Subhanallah! Masjid Agung di Afrika ini Terbuat dari Lumpur

Subhanallah! Masjid Agung di Afrika ini Terbuat dari Lumpur

Jakarta - Masjid sebagaimana bangunan pada umumnya, dibangun dari campuran material dan konstruksi yang kokoh. Karena nantinya bangunan tersebut akan menampung banyak jamaah untuk ibadah. Sehingga harus benar-benar kokoh dan tahan goncangan.

Namun tidak dengan masjid di Mali, benua Afrika yang satu ini. Masjid ini tampak megah, padahal dibangun dari material lumpur. Subhanallah!

Masjid Agung Djenne, Mali terbuat dari lumpur. Masjid ini didirikan pada tahun 800 Masehi, dan menjadi salah satu bangunan tertua di kawasan kota tua Djenne, Mali. Masjid Agung Djenne dibangun kembali pada tahun 1907 dengan sentuhan gaya percampuran arsitektur Sudano dan Sahel yang masih utuh hingga kini.

Dari situs wisata Djenne, Sabtu (20/7/2013), Kota Djenne mempunyai hubungan erat dengan sistem perdagangan emas, garam dan barang-barang lain yang keluar masuk kawasan ini. Selama bertahun-tahun kota ini juga menjadi pusat keilmuan Islam.

Para penduduk mendirikan masjid ini dengan susah payah. Namun, sempat diruntuhkan oleh Suku Amadu karena mereka ingin menyaingi dan membangun masjid baru yang tak kalah megah.

Semua sisi dinding-dinding masjid terbuat dari lumpur yang dikeraskan dengan bantuan langsung energi matahari. Kemudian bagian luar diperhalus dengan tambahan polesan lapisan lumpur sehingga tampil seperti pahatan.

Ketebalan dan tinggi dinding bervariasi, sekitar 41 cm dan 61 cm. Berguna untuk menahan berat struktur masjid yang tinggi. Selain itu juga untuk melindungi dari radiasi sinar matahari. Sifat lumpur memang mudah menyerap hawa panas matahari dan membuat suasana masjid menjadi hangat.

Masjid unik ini berada di sekitar tepi Sungai Bani. Untuk melindungi dari kerusakan air, terutama banjir semua struktur dibangun pada ketinggian tanah di atas 3 meter.

Cara perawatan masjid ini cukup unik dengan mengadakan festival unik yang hampir dirayakan setahun sekali. Semua penduduk Djenne berperan aktif untuk merawat masjid ini. Biasanya festival tersebut dijadikan ajang perlombaan yang diadakan untuk melihat siapa yang akan menjadi yang pertama untuk memberikan polesan ke dinding masjid.

Biasanya anak laki-laki yang saling bekerjasama memoles dinding dengan beberapa adukan lumpur yang sudah disiapkan sebelumnya.

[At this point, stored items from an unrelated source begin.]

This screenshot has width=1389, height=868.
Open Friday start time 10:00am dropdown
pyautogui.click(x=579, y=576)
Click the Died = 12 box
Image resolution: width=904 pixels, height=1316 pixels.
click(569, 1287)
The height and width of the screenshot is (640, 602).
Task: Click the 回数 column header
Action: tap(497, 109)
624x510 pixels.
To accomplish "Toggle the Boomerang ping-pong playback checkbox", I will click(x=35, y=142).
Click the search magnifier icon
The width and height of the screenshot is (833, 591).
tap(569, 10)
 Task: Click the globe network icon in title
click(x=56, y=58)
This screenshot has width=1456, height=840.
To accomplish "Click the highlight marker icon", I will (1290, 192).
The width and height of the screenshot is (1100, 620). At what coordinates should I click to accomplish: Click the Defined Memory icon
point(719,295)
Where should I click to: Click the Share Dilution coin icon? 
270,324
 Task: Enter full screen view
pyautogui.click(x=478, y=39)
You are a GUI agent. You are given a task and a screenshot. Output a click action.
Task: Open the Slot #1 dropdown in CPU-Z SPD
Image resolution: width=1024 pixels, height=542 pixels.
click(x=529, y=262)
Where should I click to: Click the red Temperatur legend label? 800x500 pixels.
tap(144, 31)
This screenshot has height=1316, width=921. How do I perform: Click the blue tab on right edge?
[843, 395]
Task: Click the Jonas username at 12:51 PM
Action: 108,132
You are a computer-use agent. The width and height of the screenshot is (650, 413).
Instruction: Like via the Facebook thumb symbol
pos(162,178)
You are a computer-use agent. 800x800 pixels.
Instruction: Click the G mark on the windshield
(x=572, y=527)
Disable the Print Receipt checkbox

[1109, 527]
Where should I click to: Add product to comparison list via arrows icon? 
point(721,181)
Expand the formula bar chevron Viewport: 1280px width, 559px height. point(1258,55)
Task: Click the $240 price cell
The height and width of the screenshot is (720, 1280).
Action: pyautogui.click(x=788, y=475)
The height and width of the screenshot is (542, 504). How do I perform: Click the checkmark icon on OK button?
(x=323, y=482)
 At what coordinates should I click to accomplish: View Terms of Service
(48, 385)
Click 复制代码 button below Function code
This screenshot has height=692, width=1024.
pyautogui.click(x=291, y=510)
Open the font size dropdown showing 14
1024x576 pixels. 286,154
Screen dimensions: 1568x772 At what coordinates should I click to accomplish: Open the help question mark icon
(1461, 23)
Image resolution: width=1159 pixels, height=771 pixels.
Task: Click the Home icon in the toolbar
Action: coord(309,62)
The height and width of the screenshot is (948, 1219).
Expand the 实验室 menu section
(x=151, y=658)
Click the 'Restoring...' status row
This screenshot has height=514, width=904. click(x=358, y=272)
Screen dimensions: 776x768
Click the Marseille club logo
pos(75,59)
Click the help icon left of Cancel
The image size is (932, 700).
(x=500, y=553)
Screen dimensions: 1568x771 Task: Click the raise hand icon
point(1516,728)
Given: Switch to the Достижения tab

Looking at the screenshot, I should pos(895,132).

Kemudian anak perempuan berlari ke dekat bangunan membawa beberapa air untuk membuat adukan lumpur.

Sedangkan para orang tua mereka duduk di pinggiran masjid bersorak sorai menyaksikan festival ini. Suara gemuruh musik islami dan bazar makanan turut serta memeriahkan festival ini.

UNESCO telah menetapkan bangunan masjid ini serta kawasan kota tua Djenne menjadi situs warisan dunia pada tahun 1988. Meskipun ada banyak masjid yang lebih tua saat ini, Masjid Agung Djenne tetap simbol paling menonjol dari kota Djenn dan bangsa Mali.